Even labor organizing has had only a limited impact on home care wages: More than 70,000 home care workers in New York are members of the union 1999 SEIU, but according to Bernhardt, even a strong union is no match for the lack of Medicaid money available. “1199, that’s one of the highest density organized sectors in the country is home care workers in New York,” she says. “But their wages are still not anywhere near as high as unions can get wages when they’re in a service sector industry. It’s just because the dollars aren’t there.” (1199 officials did not respond for comment by press time.)

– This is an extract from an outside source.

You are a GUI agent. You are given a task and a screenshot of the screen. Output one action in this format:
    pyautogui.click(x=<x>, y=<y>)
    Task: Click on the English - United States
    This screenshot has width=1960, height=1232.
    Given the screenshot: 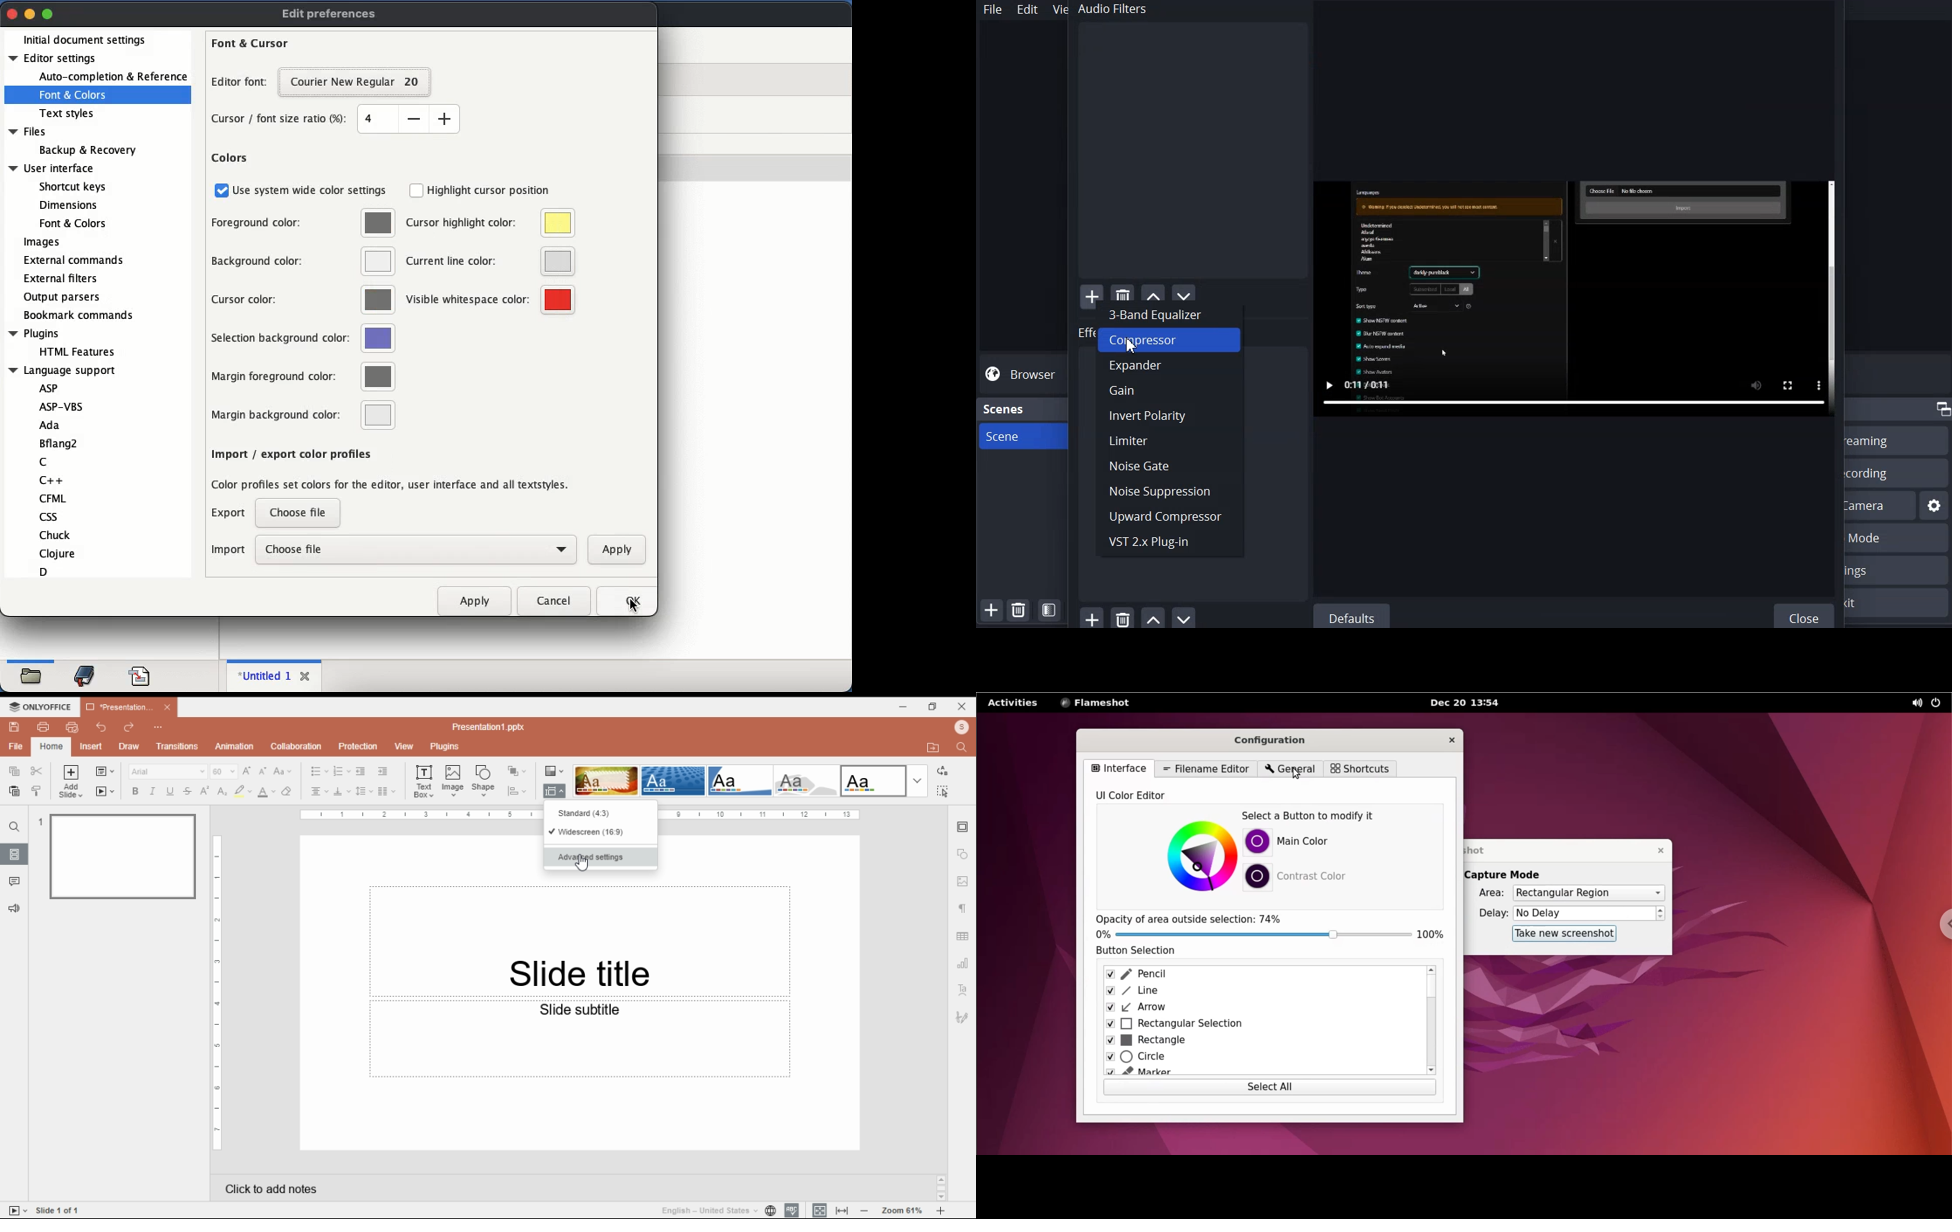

Rodat and Elsas call for more transparency in the state’s home care contracting, so that New Yorkers can at the very least see how their Medicaid dollars are being spent. (Currently only state payments to contractors are tracked, not subcontractors or workers themselves.) Beyond that, Rodat would like to see contracting reform to where providing a living wage for home care workers carries as much weight as keeping rates down. “The fundamental underlying motivation right now in home care is to get the cheapest that you can,” she says. “We have to change it 180 degrees and say that’s not the basis on which we want people going into someone’s home to take care of them.” Other options include consolidating contracts to cut out smaller operators with lower economies of scale, and reassigning tasks that currently require certified nurses to home care aides, potentially freeing up Medicaid money for wage increases.

Elsas, for his part, holds out hope that as more people reach the age where they’re likely to need home care, they’ll create the political pressure for reform. Or as he puts it: “Baby Boomers want what they want. And Baby Boomers don’t want to go into nursing homes.”

Randall Wilson, a home care expert at the Boston-based Jobs For the Future, agrees, but notes that fundamentally, “there’s a mismatch between the rate of government reimbursement to third-party entities and agencies, and what the actual costs are to provide the care.”

And with Medicaid cost savings already at the top of the national and state health care agendas, that could bode ill for increased funding for home care. “Because of long-term Medicaid money issues, and the demographics of an aging population, it’s going to be difficult,” admits Wilson. “And it’s very difficult to solve this problem without finding a way to improve reimbursement. That’s the conundrum.”